→ Exercise directions
From the data below, set down exactly the lines between the one holding "The image size" and the one holding "You are a computer-use", inclusive, and no others.

--- Material to process ---

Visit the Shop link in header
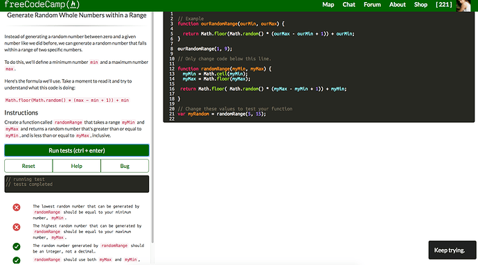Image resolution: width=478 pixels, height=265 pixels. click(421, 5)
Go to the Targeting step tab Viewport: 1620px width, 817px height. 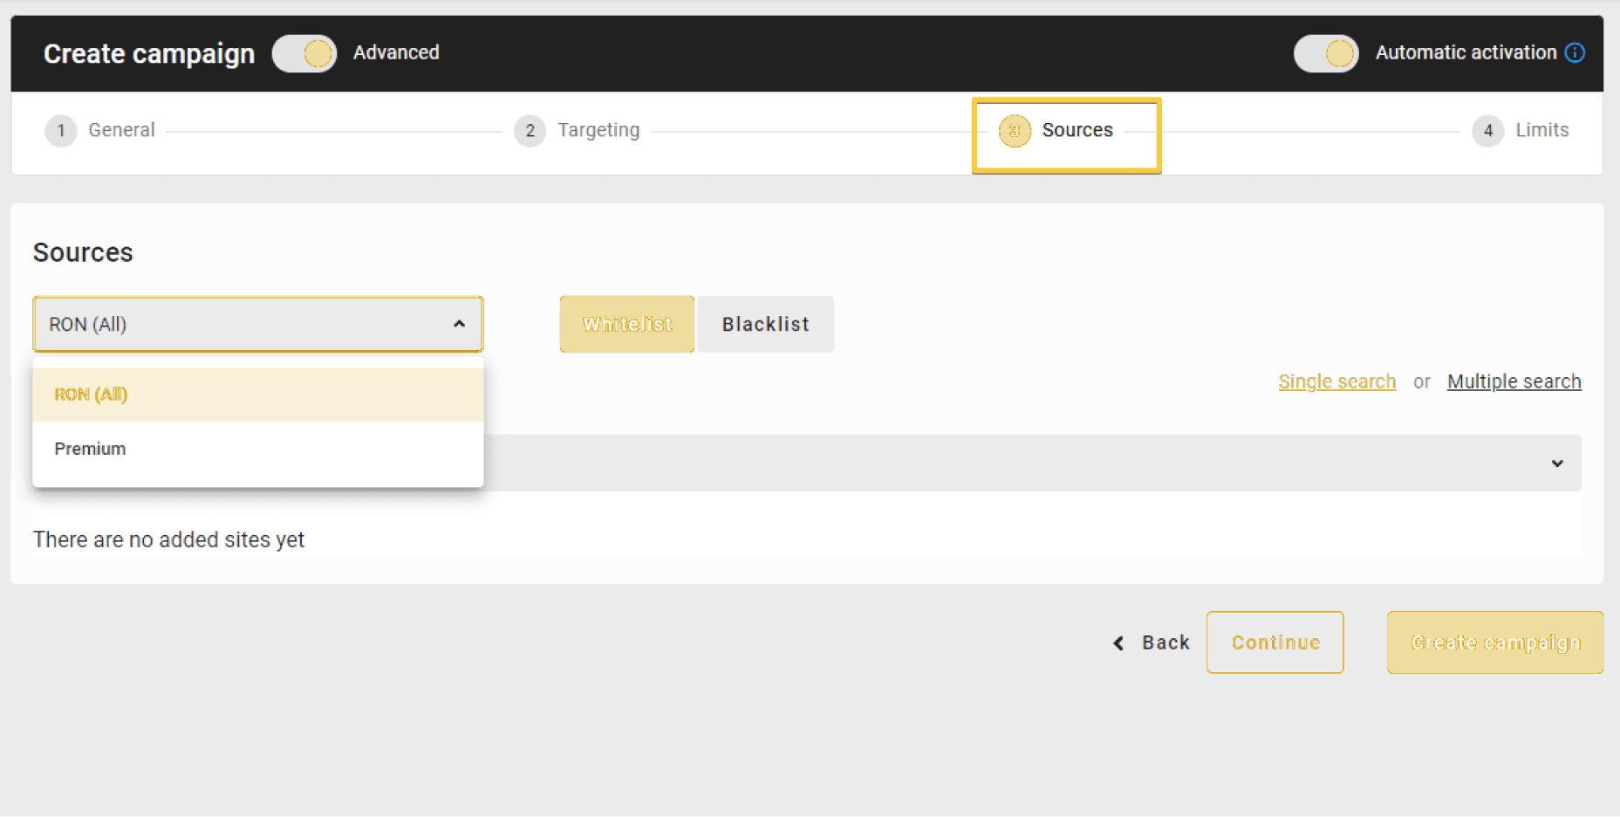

---
--- Material to process ---

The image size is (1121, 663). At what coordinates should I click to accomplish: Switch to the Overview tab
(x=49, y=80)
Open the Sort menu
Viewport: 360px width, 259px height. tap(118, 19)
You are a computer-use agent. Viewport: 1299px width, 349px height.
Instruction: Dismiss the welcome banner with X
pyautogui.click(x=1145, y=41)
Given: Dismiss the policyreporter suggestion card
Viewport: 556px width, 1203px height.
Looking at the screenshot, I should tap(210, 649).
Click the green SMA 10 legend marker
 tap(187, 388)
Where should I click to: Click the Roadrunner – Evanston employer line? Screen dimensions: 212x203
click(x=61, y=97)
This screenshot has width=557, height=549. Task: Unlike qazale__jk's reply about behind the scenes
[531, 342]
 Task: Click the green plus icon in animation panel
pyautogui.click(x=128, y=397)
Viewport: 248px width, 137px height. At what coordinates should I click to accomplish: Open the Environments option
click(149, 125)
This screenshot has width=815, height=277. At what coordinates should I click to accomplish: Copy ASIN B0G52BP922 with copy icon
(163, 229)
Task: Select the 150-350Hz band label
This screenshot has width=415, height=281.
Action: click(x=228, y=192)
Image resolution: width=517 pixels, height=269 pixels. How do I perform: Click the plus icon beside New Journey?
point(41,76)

---
--- Material to process ---

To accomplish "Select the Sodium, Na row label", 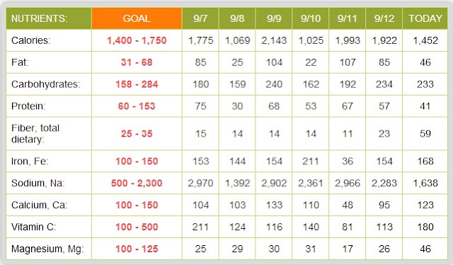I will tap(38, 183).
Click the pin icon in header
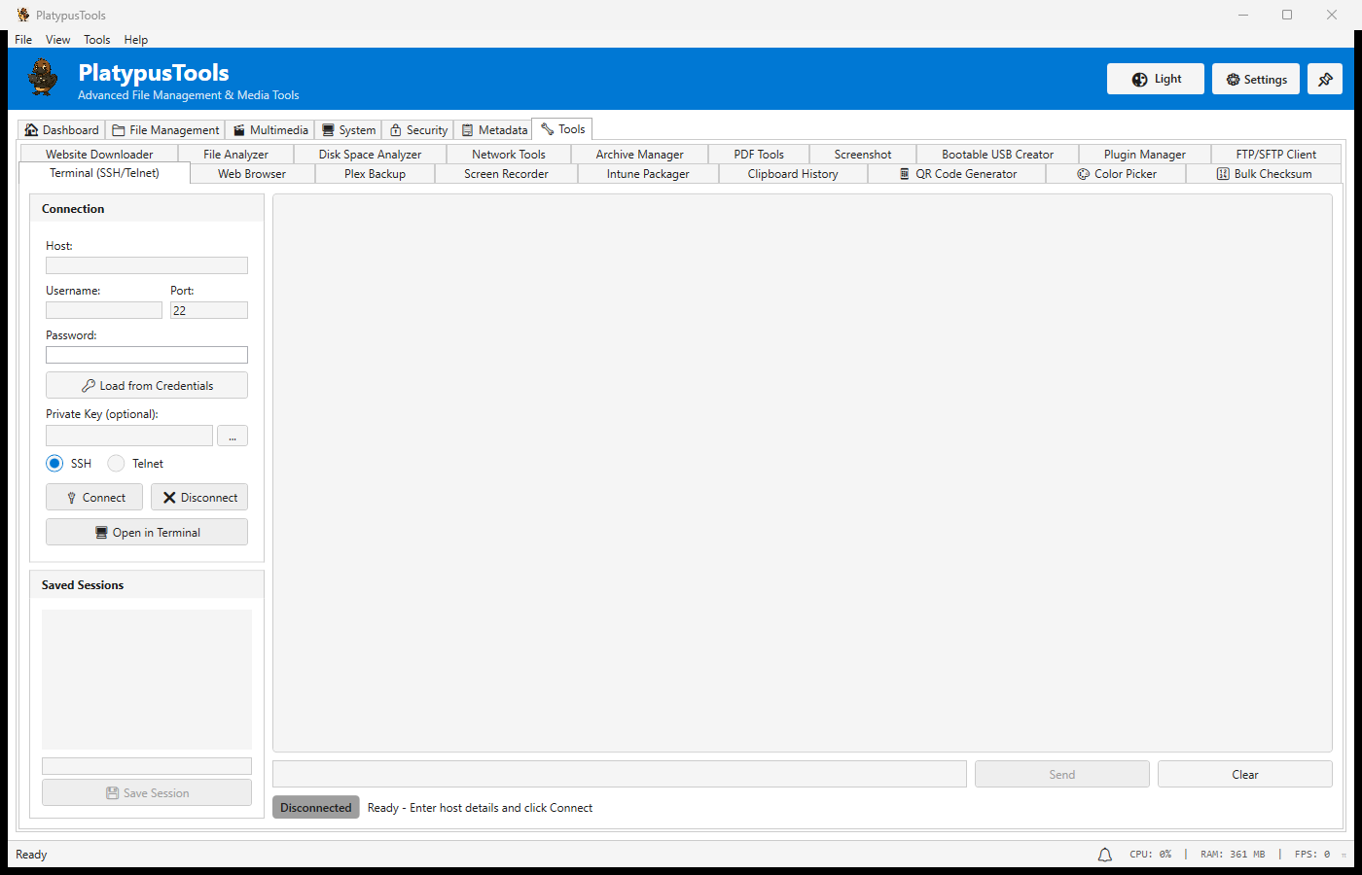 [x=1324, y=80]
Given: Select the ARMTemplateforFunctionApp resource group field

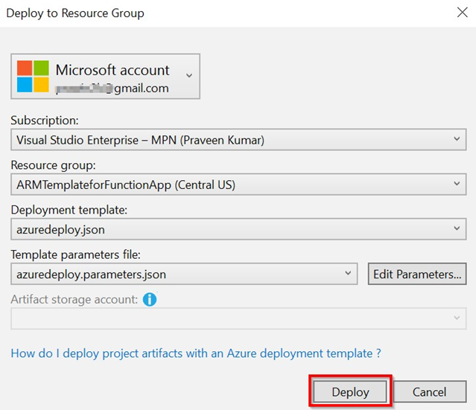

---

→ Reply
The image size is (1121, 663). At what coordinates should I click to accomplish: Switch to the Overview tab
(x=49, y=80)
Open the Sort menu
Viewport: 360px width, 259px height. tap(118, 19)
You are a computer-use agent. Viewport: 1299px width, 349px height.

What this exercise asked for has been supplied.